F1 will only conduct future fan surveys amongst people who aren’t actually fans.
The governing body came to the conclusion after it had read what actual fans thought of it and wondered why it had bothered to ask them in the first place.
Chief questionnaire setter, Angela Delights said, “I’m really glad my team spent weeks painstakingly developing questions designed to elicit in forensic detail exactly what F1’s fans think of it and what direction they wanted the sport to go in.”
Never, ever ask these people what they think
“Only to discover it had really only worked as a vehicle to discover what a bunch of unimaginative, reactionary, inattentive, nit-picking, amnesiac wankhandles they are.”
A plethora of recent surveys have shown F1 fans want better competition, cutting-edge technology, more overtaking and a better all-round spectacle.

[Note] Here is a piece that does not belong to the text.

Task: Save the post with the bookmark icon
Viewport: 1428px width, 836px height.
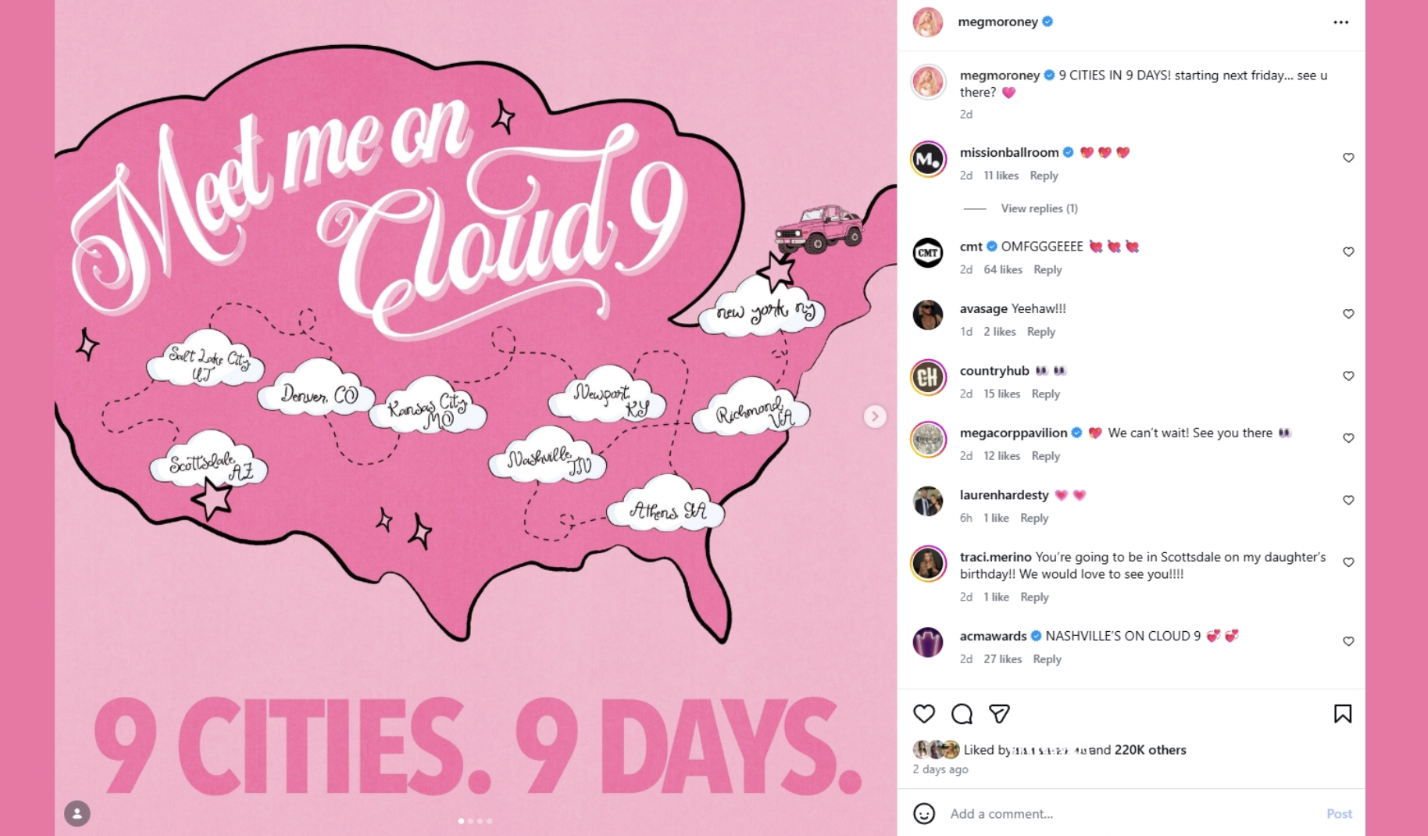Action: click(1343, 714)
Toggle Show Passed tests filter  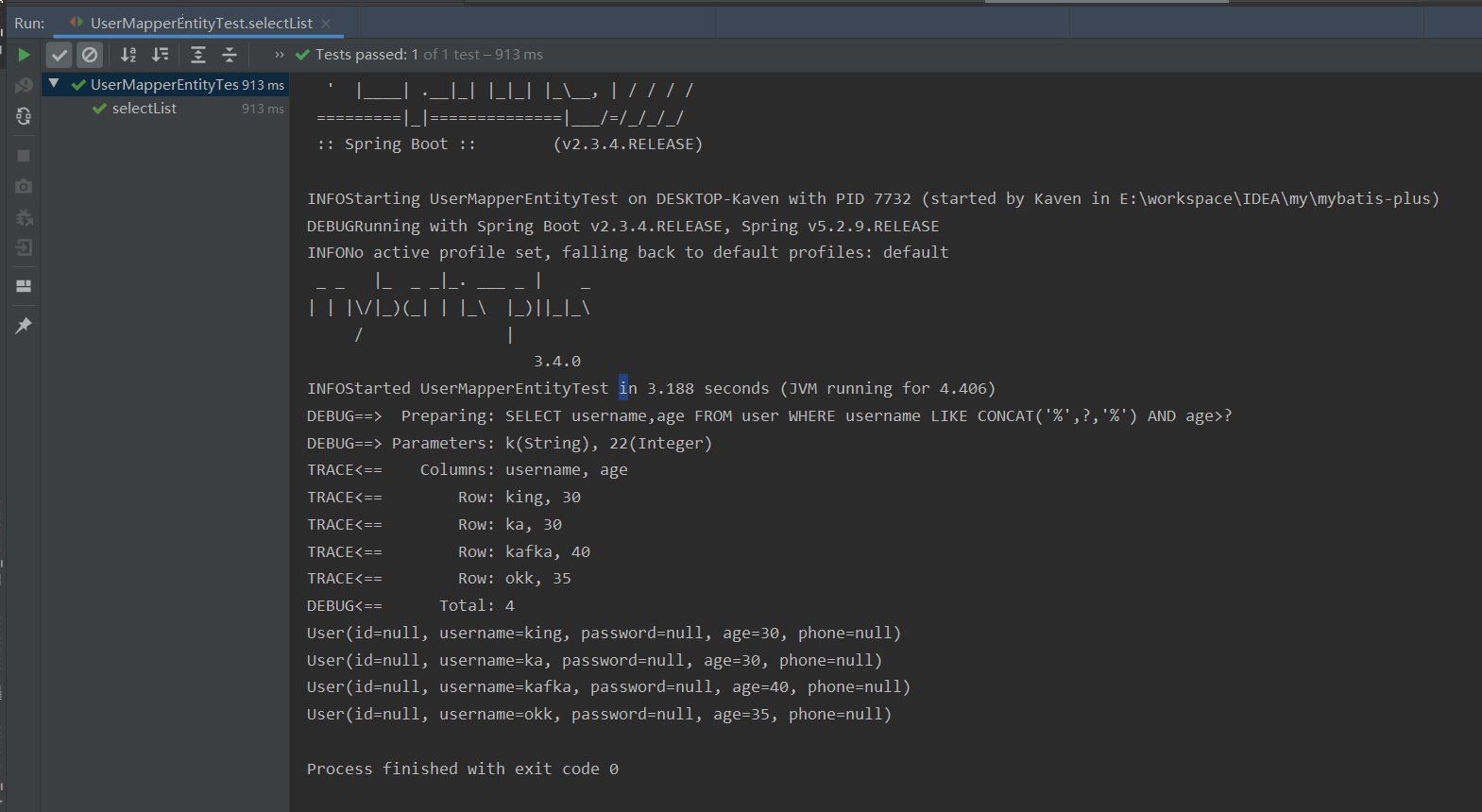(x=60, y=55)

However they then go on about also wanting refueling, V8 engines, harder tyres, Ferrari to always be brilliant and Kimi Raikkonen to go on driving beyond his death not that you’d be sure of the difference.
“You know the expression, ‘be careful what you wish for?’” Delights continued.
“It turns out this lot appear to want 2004 all over again”.
“So next time we’re just going to ask a load of Guardian-reading vegans what they want from F1, instead.”
“At the very least they’ll be in alignment with wanting better toilet facilities at the races and Bernie Ecclestone’s head on a spike,” she explained.